── DATA RECORDS

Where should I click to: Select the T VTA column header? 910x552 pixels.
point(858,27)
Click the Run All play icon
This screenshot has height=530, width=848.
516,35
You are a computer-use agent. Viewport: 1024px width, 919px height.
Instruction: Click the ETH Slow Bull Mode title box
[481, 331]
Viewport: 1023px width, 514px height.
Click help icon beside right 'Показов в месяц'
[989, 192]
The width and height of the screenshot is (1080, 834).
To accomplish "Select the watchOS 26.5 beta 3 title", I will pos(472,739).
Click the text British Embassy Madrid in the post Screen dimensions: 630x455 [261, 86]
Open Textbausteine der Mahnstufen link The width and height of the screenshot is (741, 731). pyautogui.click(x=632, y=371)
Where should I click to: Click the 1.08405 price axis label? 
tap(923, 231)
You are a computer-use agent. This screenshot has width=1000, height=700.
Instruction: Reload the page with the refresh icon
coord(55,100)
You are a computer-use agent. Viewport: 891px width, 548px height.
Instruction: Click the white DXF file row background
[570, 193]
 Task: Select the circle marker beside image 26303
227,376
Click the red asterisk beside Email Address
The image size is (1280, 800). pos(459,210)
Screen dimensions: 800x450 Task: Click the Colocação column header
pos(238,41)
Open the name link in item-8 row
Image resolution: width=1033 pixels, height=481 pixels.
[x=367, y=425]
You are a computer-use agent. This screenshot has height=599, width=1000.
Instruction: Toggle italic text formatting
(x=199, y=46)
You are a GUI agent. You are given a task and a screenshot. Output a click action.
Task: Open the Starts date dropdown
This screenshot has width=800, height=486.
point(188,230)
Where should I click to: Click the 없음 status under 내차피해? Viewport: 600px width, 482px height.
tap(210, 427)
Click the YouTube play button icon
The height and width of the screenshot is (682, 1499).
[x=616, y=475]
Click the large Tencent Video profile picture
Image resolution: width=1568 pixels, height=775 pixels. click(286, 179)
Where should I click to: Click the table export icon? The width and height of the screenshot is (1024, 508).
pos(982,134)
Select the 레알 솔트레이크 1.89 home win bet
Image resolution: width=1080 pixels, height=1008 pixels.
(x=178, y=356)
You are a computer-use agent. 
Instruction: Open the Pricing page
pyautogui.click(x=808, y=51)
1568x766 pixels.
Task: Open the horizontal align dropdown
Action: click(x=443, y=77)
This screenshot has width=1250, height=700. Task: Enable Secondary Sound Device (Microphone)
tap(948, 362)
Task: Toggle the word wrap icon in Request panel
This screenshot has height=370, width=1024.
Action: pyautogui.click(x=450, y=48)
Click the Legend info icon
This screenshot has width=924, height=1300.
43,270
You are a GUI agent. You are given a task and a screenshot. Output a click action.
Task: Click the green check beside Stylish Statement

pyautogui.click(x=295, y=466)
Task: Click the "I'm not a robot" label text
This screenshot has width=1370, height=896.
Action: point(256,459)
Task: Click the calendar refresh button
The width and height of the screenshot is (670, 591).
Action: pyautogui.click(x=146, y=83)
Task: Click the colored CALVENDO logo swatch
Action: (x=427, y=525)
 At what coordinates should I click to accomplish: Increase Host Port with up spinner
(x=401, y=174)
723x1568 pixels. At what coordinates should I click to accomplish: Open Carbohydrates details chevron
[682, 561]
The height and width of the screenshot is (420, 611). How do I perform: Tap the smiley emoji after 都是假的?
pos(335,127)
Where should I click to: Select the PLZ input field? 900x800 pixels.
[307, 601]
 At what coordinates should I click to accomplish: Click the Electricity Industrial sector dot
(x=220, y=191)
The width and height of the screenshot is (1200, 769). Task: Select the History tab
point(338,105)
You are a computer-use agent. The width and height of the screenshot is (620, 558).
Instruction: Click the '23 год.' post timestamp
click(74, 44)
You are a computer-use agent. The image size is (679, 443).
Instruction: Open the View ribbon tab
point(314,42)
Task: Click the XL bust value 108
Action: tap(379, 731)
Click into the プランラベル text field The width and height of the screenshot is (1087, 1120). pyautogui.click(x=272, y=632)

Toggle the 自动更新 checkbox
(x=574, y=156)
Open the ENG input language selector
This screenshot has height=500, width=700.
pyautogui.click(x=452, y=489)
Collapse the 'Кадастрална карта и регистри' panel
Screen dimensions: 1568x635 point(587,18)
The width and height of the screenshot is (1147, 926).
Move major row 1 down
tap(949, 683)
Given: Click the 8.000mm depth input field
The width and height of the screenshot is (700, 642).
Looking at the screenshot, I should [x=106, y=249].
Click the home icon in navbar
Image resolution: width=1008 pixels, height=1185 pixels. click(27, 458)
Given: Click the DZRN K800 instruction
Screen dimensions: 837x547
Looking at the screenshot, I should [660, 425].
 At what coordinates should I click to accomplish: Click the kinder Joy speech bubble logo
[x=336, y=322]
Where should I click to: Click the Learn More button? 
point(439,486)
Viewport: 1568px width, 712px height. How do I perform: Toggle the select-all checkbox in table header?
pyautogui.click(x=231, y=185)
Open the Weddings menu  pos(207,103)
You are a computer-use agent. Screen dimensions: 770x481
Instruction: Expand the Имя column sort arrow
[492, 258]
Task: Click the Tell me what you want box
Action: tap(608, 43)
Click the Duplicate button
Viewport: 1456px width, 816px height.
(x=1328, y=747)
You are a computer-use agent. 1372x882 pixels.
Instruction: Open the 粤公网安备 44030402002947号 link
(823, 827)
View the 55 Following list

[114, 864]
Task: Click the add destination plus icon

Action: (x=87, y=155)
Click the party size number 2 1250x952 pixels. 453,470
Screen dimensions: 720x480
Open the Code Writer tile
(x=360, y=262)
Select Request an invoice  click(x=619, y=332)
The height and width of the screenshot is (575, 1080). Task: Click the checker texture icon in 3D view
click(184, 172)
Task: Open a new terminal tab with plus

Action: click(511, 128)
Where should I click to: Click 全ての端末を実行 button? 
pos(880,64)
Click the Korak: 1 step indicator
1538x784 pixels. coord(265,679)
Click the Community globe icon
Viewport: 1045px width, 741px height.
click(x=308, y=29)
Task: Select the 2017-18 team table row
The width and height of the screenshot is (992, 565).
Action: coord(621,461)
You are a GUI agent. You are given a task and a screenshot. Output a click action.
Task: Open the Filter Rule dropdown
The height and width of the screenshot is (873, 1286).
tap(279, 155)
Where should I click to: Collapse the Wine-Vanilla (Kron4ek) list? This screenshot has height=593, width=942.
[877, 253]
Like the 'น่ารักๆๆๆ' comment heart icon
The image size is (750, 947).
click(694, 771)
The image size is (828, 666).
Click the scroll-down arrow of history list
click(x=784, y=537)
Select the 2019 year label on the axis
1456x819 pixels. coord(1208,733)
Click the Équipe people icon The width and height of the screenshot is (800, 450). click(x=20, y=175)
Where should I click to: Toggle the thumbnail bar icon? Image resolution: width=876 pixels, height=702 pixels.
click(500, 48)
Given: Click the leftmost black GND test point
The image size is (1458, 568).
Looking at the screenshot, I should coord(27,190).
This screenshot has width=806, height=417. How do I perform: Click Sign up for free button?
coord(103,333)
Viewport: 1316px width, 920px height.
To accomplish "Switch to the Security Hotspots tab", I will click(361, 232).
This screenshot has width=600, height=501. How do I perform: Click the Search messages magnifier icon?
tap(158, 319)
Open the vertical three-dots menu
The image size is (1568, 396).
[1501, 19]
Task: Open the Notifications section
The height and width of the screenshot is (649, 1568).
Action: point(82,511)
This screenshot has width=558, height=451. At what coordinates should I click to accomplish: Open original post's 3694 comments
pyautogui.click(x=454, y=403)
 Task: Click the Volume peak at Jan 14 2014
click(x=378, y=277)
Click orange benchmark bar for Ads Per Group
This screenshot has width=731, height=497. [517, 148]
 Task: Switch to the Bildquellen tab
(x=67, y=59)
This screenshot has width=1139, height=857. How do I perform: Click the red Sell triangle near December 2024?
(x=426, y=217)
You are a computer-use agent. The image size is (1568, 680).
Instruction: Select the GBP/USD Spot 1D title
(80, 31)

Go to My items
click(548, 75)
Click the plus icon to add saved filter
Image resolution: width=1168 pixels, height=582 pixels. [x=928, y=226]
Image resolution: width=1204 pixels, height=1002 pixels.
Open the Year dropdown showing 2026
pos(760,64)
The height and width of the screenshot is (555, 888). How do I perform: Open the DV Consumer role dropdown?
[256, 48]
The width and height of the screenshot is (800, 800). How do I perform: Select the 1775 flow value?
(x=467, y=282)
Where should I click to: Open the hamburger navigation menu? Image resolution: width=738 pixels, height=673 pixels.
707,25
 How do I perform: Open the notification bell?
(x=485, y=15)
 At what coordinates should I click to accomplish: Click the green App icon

────

- _YOUR ASSIGNMENT_:
All lines in the data that contain the word "Request" should be copied.

- _TASK ANSWER_:
Task: Toggle the word wrap icon in Request panel
Select Request an invoice  click(x=619, y=332)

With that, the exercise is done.